Widespread outages involving several Google services--including
search, Google Docs, and Gmail--were caused by an upgrade gone awry
inside of Google, according to engineers.
Dmitri Alperovitch, vice president of threat research for McAfee, said
that Google this morning attempted to make changes to key Internet
routing numbers--known as autonomous system numbers--as
part of its ongoing transition from an older networking standard to a
newer one called IPv6. An unknown "bug" inside Google's network
involving some sort of hardware failure or glitch prevented Internet
service providers from finding Google's new ASNs on the Internet--effectively sealing it off from many customers, he said.
Not all Internet users were affected, but some that use larger
providers--such as AT&T or Verizon--appeared to be
disproportionately hurt because large ISPs "peer" with Google, or
interconnect their networks with Google's networks in order to improve
speed and reduce bandwith costs, Alperovitch said. Not all customers at
those providers were affected, and smaller ISPs that didn't
interconnect their networks were able to route around the problem. But
just like when a bad
car accident shuts down a key highway, the ripple effects were felt elsewhere.
The
outage began at 8:13 a.m. PDT, according to McAfee's data, and was
fixed by 9:14 a.m. PDT. The issue was discussed inside forums dedicated
for ISPs and their engineers, such as the North American Network Operators Group. McAfee's customers reported the issue to the security company, which monitors network traffic for some customers.
Google is a major fan of IPv6
and makes many of its services available through the new network
technology. However, IPv6 has been slow to arrive overall, in part
because it's a very difficult transition from the current IPv4 network.

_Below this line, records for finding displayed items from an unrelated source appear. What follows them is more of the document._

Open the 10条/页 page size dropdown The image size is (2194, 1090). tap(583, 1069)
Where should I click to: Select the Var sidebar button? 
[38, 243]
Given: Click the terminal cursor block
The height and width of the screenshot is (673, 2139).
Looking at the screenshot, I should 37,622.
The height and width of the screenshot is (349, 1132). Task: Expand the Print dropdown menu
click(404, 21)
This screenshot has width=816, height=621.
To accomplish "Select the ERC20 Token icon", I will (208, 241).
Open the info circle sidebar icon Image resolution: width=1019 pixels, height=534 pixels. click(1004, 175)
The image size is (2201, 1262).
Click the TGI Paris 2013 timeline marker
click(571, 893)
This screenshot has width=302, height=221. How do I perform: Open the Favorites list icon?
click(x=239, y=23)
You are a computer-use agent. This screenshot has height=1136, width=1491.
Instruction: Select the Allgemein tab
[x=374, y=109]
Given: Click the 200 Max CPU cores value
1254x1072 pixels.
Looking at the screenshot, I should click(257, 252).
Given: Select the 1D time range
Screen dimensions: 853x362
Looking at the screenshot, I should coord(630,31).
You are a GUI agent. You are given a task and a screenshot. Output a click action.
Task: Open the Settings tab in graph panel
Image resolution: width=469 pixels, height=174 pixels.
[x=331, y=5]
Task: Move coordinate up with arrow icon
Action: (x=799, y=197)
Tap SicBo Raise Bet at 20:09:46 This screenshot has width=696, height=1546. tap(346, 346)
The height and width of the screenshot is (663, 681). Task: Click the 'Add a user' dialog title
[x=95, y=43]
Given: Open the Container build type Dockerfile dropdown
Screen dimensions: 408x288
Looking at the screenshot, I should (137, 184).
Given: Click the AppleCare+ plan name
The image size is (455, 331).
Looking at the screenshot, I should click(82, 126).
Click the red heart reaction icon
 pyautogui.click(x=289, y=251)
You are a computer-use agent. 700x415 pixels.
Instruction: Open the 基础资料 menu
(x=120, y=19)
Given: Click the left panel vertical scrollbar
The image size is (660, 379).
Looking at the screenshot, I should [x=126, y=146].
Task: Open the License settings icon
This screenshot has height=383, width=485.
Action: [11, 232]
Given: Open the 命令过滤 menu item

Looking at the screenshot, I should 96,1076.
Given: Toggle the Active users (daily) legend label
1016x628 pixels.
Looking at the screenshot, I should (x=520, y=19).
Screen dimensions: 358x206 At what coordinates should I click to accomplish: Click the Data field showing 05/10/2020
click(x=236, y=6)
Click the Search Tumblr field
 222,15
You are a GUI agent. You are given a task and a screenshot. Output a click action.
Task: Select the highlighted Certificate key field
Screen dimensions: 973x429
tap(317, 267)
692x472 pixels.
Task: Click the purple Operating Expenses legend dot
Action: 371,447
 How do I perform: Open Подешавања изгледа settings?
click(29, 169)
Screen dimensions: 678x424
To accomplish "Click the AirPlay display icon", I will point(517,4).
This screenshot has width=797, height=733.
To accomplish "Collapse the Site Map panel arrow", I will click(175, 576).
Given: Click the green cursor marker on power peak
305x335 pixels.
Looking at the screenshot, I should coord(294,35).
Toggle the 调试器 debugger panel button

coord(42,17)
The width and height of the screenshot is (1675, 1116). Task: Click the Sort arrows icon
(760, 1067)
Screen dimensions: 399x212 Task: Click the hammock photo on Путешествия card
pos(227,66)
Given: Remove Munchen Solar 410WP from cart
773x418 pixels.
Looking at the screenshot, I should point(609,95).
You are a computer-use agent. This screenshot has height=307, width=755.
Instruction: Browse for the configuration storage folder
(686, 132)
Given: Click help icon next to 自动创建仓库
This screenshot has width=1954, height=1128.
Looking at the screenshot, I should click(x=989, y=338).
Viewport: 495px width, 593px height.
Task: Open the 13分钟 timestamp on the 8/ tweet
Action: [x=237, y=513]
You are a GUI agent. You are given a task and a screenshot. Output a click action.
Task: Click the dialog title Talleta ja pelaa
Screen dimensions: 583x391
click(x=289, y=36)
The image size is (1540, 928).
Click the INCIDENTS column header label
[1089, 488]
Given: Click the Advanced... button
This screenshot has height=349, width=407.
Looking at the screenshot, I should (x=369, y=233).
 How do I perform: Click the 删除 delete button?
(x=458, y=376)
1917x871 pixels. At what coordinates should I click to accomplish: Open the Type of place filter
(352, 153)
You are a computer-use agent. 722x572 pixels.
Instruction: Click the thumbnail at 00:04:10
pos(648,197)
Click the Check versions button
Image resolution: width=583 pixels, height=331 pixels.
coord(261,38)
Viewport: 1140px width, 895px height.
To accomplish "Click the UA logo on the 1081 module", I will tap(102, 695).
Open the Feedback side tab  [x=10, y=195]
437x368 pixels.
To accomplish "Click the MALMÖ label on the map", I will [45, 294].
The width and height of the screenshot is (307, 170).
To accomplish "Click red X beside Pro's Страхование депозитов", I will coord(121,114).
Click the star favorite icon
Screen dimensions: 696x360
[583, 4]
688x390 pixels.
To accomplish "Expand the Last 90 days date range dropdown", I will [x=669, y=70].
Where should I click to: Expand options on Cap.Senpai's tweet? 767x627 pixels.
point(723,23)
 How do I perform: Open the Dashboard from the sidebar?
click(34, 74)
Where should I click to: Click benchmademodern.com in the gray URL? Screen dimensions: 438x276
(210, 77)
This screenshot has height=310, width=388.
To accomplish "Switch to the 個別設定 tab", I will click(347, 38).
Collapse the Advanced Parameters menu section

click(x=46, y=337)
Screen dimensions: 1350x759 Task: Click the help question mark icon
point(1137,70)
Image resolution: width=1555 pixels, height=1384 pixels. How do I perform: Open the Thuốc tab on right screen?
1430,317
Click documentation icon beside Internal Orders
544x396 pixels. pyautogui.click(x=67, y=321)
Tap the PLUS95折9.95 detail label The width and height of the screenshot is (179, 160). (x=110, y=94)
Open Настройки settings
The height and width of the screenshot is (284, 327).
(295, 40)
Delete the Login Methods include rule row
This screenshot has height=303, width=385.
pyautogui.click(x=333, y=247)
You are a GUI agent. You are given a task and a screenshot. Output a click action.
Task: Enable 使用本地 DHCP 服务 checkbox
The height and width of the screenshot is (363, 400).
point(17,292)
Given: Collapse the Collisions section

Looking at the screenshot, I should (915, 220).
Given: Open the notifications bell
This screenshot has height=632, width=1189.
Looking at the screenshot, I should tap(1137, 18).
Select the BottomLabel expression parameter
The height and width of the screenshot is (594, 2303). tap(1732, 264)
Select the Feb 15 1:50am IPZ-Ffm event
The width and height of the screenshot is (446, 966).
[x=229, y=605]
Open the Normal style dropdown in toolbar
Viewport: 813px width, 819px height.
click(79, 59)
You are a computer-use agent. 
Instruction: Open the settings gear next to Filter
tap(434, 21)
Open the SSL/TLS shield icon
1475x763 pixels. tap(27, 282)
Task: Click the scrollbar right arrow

Google spokesman Eitan Bencuya wouldn't confirm what caused the
problem but said the company plans to detail what happened in a company
blog to be published "shortly."
Update at 12:25 p.m. PDT: Google has confirmed that "an error in
one of our systems caused us to direct some of our Web traffic through
Asia, which created a traffic jam." The company did not elaborate on
what caused the error in a blog post, but claimed just 14 percent of users were affected.
"We've been working hard to make our services ultrafast and 'always
on,' so it's especially embarrassing when a glitch like this one
happens. We're very sorry that it happened, and you can be sure that
we'll be working even harder to make sure that a similar problem won't
happen again," Google wrote.
Updated 3:30 p.m. PDT: Google has denied that work on the
transition to IPv6 is to blame for this morning's outage, but will not
specify what was to blame. "This issue is unrelated to any work we are
doing in transitioning toward supporting IPv6," a spokesman said.
McAfee said it obtained its information from Google on a private
mailing list for networking professionals of which Google is a member,
but declined to provide a copy of the thread in question.